Monday, March 26, 2012

Leadership, troop griping and a lost Marine Corps.

Marines bitch.


Soldiers bitch.


Sailors bitch.


Airmen bitch.

Its all part of serving in the military.  But this article from the USNI blog has been bugging me for weeks.  Read it here, but check out this tidbit....
“Hey Lance Corporal So-and-So, how’s your day?”  “Oh, sir, you know, I haven’t seen my friends or family in 200 days, my old man just lost his job, my boots melted to the asphalt yesterday and I’m about to go on a four hour patrol in 120 degree heat on the most heavily mined city in the world – and that’s just the way I like it!!”
“You don’t say! Well, have a good patrol.”
And then, not being able to do anything about the weather or his father’s job, my platoon sergeant and I could go and put in the paperwork for some new boots.
The Marines now had a vehicle that they could use to voice honest concerns, worries and complaints and get some of that darkness off of their chest, and I not only had the benefit of hearing those complaints as their platoon commander (and thus could be a better steward to them) but also had the advantage of not having to hear their complaints as complaints – they were now, somehow, an aggressively positive affirmation of what Marines believe anyway.  That IS just they way we like it.
And so, in a world full of feel-goody false wisdoms and soft band-aid approaches to real problems, I recommend the actual “that’s just the way I like it”-wisdom of two pretty fascinating adventurers.  It worked for us in combat.  And it works for me today.
And in this way the philosophy of the Marine Corps, the traveling adventurers and Nietzsche are uniquely analogous…they did not promise us a rose a garden.  We didn’t get one.  And that’s just the way we like it.
I called the author on it because it bugged me so badly.

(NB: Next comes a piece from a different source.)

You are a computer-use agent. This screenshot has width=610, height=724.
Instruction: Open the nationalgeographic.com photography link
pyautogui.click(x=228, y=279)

Ya know...mission accomplishment first, troop welfare second...

The commenters slammed me back...and hard....but it still bugged me.  I know that simply getting my men to say "that's the way I like it" doesn't seem like leadership to me and then I hit upon this quote from General Powell...
 Leadership is solving problems. The day soldiers stop bringing you their problems is the day you have stopped leading them. They have either lost confidence that you can help or concluded you do not care. Either case is a failure of leadership.
Colin Powell
My big problem is this.

The blog isn't to blame.

But the readership is.  A leader can't solve every problem but he should put forth an effort.  Not gloss it over with a few words that cover up the issue.  If this is how the majority of leaders are responding to our Marines problems then no wonder my service seems lost now.

We are facing leadership failure from top to bottom.

God help my Marine Corps.

1 comment :

  1. Beyond, perhaps he should be able to do something about a four hour patrol in the middle of the day through the worlds densest minefield, I'm not sure what the problem is?